CISA紧急警告：HPE OneView高危漏洞正被积极利用

如果你所在机构使用惠普企业（HPE）的OneView来管理服务器和网络，你需要立即检查你的软件版本。目前已发现一个重大安全漏洞，黑客无需登录或密码即可控制系统。

情况十分严重，美国政府已介入，要求各机构在本月底前完成系统更新。该漏洞已被正式添加到其“已知被利用漏洞”目录中。众所周知，当CISA将一个漏洞列入此清单时，就意味着所有人都需要立即采取行动。

问题所在：一道未上锁的门

该漏洞由越南安全专家Nguyen Quoc Khanh发现并报告给HPE。漏洞编号为CVE-2025-37164，CVSS评分为满分10.0，属于最高严重级别。本质上，这是一个代码注入问题。简单来说，黑客可以欺骗软件运行他们自己的恶意指令。

Rapid7团队的调查发现，问题隐藏在一个名为“ID池”的功能中。他们的调查显示，一个特定的通信线路，即REST API端点，在没有密码保护的情况下被暴露。

由于这个“门”不需要身份验证，攻击者只需发送一个简单的请求即可完全控制系统。HPE警告称，“该漏洞可能被利用，允许远程未经身份验证的用户”造成严重损害。

谁面临最大风险？

Rapid7的研究人员指出，虽然该漏洞存在于所有低于11.00的版本中，但它似乎对某些产品的影响更大。具体来说，他们发现所有未打补丁的‘HPE OneView for HPE Synergy’版本都可能受到影响。对于使用虚拟机的用户，6.x版本似乎是主要攻击目标。

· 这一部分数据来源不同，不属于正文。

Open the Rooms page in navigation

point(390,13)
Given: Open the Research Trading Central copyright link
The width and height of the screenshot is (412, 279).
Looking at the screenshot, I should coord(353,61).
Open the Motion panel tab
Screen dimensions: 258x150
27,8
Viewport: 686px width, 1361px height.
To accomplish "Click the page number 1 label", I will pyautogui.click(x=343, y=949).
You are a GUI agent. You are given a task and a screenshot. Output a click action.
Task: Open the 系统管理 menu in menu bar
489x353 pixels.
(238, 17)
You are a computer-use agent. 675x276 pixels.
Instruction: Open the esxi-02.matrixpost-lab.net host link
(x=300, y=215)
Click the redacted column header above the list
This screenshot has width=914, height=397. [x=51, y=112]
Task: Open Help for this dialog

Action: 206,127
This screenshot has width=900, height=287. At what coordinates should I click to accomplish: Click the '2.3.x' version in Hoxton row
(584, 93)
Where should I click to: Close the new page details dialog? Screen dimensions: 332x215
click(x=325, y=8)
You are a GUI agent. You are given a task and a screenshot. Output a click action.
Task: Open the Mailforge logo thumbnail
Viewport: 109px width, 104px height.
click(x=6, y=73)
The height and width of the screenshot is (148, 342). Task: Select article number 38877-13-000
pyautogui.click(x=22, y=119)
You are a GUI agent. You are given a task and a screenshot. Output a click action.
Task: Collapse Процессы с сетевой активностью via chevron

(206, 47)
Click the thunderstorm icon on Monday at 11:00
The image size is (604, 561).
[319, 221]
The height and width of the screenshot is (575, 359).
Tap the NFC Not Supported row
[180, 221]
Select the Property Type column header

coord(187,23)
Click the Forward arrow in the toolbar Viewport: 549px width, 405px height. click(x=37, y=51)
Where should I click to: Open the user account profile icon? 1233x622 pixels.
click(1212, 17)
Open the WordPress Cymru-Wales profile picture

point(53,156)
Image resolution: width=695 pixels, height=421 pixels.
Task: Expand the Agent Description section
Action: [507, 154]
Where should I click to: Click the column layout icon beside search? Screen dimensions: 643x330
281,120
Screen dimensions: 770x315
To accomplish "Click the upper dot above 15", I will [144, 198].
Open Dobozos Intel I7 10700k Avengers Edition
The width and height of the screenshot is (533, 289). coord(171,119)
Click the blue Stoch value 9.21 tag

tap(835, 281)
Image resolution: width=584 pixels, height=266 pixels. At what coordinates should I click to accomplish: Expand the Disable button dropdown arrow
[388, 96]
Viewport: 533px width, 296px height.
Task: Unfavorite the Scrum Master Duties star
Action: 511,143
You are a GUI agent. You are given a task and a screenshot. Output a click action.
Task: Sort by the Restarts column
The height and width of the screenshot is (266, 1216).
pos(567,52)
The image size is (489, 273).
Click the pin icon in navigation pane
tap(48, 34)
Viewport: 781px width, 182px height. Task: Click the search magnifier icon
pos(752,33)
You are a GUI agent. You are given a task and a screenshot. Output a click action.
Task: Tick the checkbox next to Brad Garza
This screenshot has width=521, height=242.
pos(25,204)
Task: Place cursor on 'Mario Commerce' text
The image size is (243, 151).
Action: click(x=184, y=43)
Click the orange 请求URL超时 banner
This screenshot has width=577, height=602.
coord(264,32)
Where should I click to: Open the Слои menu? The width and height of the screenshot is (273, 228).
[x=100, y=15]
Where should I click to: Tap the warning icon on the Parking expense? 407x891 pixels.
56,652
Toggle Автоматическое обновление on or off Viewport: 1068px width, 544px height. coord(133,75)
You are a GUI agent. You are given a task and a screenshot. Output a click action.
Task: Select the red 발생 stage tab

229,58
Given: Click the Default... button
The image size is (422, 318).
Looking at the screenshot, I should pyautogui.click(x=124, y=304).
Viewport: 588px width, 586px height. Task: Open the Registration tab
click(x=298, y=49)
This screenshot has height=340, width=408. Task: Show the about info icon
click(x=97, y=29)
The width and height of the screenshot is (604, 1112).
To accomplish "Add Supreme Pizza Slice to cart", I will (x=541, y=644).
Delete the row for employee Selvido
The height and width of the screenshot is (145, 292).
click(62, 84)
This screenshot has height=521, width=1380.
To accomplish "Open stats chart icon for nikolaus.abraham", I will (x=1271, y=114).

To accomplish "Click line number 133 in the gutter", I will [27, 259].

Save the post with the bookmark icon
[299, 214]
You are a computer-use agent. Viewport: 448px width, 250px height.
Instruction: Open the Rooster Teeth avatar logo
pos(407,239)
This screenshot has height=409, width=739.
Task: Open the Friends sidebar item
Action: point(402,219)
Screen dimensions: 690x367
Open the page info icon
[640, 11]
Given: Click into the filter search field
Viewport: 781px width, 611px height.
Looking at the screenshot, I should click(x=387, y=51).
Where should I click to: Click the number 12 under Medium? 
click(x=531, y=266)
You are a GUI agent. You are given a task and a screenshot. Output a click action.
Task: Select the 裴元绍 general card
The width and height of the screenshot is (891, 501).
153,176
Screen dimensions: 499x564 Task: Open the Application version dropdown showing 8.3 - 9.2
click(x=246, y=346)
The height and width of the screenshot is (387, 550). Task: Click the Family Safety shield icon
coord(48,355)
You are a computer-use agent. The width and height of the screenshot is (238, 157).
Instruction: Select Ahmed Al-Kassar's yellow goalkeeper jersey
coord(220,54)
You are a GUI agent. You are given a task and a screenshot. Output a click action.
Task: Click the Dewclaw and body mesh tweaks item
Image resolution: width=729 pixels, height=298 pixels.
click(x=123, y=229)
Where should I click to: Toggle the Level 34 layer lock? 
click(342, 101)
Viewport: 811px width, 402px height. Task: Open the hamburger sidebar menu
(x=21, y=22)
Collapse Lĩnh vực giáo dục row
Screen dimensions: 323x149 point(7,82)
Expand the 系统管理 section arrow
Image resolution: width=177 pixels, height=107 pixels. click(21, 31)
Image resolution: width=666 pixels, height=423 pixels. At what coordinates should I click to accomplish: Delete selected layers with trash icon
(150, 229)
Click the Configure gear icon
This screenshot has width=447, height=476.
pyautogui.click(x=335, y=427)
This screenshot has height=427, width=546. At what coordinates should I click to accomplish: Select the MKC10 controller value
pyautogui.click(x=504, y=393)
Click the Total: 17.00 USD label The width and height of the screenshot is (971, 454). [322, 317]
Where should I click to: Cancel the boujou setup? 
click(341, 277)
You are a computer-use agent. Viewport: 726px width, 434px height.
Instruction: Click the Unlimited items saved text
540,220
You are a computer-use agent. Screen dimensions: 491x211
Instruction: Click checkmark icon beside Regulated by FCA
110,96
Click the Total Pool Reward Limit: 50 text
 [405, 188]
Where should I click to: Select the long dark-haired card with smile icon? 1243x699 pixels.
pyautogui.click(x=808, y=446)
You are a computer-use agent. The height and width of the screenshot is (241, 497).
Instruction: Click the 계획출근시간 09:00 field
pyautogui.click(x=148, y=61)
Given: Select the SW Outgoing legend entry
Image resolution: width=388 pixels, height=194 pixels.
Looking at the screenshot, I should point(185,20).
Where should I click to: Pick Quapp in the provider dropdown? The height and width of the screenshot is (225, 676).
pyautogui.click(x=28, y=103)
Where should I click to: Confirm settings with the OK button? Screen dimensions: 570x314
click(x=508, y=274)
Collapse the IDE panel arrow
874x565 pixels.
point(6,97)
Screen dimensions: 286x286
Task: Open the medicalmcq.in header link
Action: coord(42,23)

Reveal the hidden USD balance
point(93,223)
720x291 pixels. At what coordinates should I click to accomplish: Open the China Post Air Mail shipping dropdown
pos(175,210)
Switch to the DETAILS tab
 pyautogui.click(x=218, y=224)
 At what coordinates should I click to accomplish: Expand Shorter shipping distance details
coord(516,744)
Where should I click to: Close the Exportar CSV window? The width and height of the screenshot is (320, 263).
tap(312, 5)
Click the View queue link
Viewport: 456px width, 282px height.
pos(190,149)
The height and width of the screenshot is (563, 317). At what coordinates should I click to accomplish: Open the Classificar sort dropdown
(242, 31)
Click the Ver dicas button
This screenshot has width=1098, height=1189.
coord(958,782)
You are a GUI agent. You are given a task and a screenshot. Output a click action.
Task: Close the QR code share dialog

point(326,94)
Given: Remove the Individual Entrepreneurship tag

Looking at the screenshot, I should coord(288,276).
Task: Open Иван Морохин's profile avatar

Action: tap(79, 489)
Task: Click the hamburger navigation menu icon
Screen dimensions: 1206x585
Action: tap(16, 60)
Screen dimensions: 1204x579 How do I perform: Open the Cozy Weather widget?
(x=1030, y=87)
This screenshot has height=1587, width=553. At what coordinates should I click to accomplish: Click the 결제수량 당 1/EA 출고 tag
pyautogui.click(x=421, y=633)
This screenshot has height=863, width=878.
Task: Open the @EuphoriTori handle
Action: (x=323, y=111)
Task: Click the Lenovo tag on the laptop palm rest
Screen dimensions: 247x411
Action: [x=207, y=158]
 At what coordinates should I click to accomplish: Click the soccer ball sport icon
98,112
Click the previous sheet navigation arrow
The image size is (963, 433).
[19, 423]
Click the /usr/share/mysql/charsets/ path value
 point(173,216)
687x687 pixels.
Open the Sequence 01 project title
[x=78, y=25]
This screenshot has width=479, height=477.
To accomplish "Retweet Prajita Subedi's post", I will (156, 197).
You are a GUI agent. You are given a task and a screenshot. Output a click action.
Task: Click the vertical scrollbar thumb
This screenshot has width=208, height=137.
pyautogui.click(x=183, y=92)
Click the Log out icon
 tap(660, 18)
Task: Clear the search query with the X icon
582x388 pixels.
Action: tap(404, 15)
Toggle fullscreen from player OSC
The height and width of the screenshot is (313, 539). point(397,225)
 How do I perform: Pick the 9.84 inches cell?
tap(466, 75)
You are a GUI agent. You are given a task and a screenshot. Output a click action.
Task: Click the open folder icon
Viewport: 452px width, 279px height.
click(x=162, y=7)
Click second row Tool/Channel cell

请注意，没有任何变通方法或可以调整的设置来确保安全。唯一的解决方案是完全更新。HPE在12月中旬发布了必要的修复程序，并敦促所有用户立即升级到OneView 11.00或更高版本。

攻击模式

这并非唯一的威胁。CISA官员指出，黑客们还在利用一个更古老的Microsoft Office PowerPoint漏洞（CVE-2009-0556）入侵网络。根据CISA的说法，这类漏洞是“常见的攻击途径”，因为黑客知道许多组织会忘记更新旧软件，或者继续使用多年前首次被利用的“遗留”文件。

政府不仅仅是建议修复；他们根据《约束性操作指令22-01》要求必须修复。无论是服务器管理工具中的全新漏洞，还是演示应用程序中已有十年之久的漏洞，当局的信息很明确：如果你不修补，最终会有其他人利用它入侵。

专家见解

Black Duck公司的高级网络安全解决方案架构师Chrissa Constantine向Hackread.com分享评论时解释道，这个案例完美地说明了安全测试为何如此关键。

“CVE‑2025‑37164 OneView漏洞非常严重，因为它允许通过可公开访问的REST API端点进行未经身份验证的远程代码执行，”Constantine指出。她警告说，由于OneView是管理整个环境的核心，“此漏洞不仅仅会危及单个应用程序，还会使整个环境面临风险。”

Cequence Security的首席信息安全官Randolph Barr补充道，该软件在公司网络中的地位使得情况尤其危险。“OneView是一个集中管理层面，为你提供全面的视图，”Barr表示。“当黑客攻破HPE OneView这样的平台时，他们不仅获得了对单个系统的访问权限，还侵入了整个环境的核心运营。”

Barr建议，公司不应将此视为一次标准的更新。“要将其视为一个紧急的管理计划问题，”他敦促道。“快速行动，但不要忘记基本原则。了解你的部署情况，评估你的暴露面，在修补过程中密切监控，并确保可以回滚。”